O controle iraniano sobre Ormuz ganhou força após o agravamento do conflito regional iniciado no fim de fevereiro, quando Israel lançou ataques aéreos contra o território iraniano. Desde então, Teerã passou a restringir a circulação de embarcações ligadas aos Estados Unidos ou a Israel.
O Estreito de Ormuz é responsável pela passagem de cerca de um quinto do petróleo consumido no mundo. O impacto da crise já provocou gargalos marítimos e forte instabilidade no mercado energético global. Segundo dados citados pela Reuters, aproximadamente 1.500 embarcações com 22,5 mil marinheiros ficaram presas na região até o início de maio.
O governo dos Estados Unidos, presidido por Donald Trump, alertou empresas e governos sobre os riscos de negociar com Teerã para obter autorização de passagem. O Departamento do Tesouro norte-americano afirmou estar preparado para aplicar sanções contra companhias que realizarem pagamentos ao regime iraniano.
“O departamento está preparado para agir contra qualquer empresa estrangeira que apoie o comércio ilícito iraniano”, declarou o Tesouro dos EUA à Reuters.
Mesmo assim, empresas do setor marítimo relataram à agência que algumas embarcações têm pago mais de US$ 150 mil para garantir a travessia segura pelo estreito. Autoridades iranianas ouvidas pela Reuters confirmaram a existência de taxas de segurança e navegação, embora não tenham informado valores específicos.
Especialistas afirmam que o novo cenário representa uma mudança profunda no equilíbrio geopolítico da região. O pesquisador Danny Citrinowicz, do Instituto de Estudos de Segurança Nacional de Israel, afirmou que o Irã passou a controlar efetivamente o fluxo marítimo no estreito.

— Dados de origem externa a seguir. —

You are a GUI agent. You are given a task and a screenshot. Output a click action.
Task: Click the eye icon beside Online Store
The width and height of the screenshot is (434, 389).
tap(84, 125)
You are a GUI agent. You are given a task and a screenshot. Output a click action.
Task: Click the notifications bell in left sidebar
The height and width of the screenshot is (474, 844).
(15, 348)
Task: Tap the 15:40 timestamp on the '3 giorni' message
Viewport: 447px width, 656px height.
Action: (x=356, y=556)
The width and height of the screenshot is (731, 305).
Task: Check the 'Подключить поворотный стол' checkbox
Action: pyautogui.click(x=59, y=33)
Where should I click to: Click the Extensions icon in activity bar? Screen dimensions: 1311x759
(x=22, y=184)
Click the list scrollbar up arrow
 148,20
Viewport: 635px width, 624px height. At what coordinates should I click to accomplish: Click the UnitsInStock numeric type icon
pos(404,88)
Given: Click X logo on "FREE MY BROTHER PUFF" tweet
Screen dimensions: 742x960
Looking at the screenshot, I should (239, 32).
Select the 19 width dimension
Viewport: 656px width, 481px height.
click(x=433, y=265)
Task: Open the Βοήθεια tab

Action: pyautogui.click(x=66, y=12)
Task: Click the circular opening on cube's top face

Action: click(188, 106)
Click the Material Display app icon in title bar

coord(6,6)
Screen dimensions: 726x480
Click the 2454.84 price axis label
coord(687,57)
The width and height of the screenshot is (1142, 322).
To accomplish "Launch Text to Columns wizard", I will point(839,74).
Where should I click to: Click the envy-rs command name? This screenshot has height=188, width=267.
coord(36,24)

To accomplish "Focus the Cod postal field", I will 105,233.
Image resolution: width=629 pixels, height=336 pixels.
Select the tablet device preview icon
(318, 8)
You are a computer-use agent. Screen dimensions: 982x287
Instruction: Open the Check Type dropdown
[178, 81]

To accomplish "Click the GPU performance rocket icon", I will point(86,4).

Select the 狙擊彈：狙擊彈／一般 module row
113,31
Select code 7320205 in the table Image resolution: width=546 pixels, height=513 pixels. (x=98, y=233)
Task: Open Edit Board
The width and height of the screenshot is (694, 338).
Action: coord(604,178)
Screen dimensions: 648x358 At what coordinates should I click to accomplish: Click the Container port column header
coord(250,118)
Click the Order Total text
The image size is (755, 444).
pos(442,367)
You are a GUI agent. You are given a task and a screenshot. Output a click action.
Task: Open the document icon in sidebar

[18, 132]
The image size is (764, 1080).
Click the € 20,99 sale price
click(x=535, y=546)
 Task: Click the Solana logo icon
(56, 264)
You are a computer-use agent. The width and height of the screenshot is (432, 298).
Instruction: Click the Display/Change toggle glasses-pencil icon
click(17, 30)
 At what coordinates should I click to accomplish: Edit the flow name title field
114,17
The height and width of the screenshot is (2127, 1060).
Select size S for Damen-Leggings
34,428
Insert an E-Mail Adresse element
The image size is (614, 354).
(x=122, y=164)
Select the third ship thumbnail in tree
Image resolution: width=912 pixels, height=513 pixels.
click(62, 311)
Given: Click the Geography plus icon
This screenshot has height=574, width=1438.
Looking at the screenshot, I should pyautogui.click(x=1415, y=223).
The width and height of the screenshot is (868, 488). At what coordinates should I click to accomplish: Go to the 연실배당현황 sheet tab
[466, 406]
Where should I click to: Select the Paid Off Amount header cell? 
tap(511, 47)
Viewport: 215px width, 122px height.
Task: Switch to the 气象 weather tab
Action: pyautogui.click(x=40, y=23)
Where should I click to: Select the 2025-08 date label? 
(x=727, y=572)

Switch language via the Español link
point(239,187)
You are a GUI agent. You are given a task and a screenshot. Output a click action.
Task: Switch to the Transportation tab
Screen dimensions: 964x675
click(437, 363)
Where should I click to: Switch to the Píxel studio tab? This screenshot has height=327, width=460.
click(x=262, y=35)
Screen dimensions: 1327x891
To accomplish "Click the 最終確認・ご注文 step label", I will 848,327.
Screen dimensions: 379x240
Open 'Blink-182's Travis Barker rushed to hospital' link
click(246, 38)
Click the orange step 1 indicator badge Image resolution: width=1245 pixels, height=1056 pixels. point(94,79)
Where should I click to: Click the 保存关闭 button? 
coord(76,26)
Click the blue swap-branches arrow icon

“Os estreitos serão bloqueados ou abertos apenas com a aprovação do regime iraniano”, afirmou. “Alguns passarão por alianças políticas, outros terão de pagar, outros serão barrados. Esse é o novo normal.”
Segundo a Reuters, o processo de autorização inclui uma extensa checagem conduzida pela Guarda Revolucionária. Proprietários de navios precisam fornecer informações detalhadas sobre carga, bandeira da embarcação, destino, origem, tripulação e vínculos comerciais. O objetivo é verificar possíveis conexões com Estados Unidos ou Israel.
“A checagem de afiliação serve para identificar se o navio tem alguma ligação com os EUA ou Israel”, afirmou uma fonte europeia do setor marítimo.
A Índia também passou a negociar diretamente com o Irã para retirar embarcações da região. Um funcionário do Ministério dos Transportes indiano disse que os capitães recebem rotas específicas e são orientados a desligar os sistemas de localização e evitar comunicações por satélite.
“Os capitães são instruídos rigorosamente a seguir a rota determinada”, declarou a autoridade indiana.
A tensão no estreito tem provocado temor entre marinheiros. Um tripulante indiano ouvido pela Reuters relatou o clima de medo durante a travessia. “Foi uma visão assustadora”, afirmou. “Nem nos meus sonhos mais loucos consigo imaginar voltar ao mar durante uma guerra.”
Mesmo após deixar as águas iranianas, o Agios Fanourios I ainda foi interceptado pela Marinha dos Estados Unidos, que mantém um bloqueio contra embarcações ligadas ao Irã. O navio permaneceu seis dias sob verificação até ser liberado, em 16 de maio, para seguir viagem rumo ao Vietnã transportando cerca de 2 milhões de barris de petróleo bruto.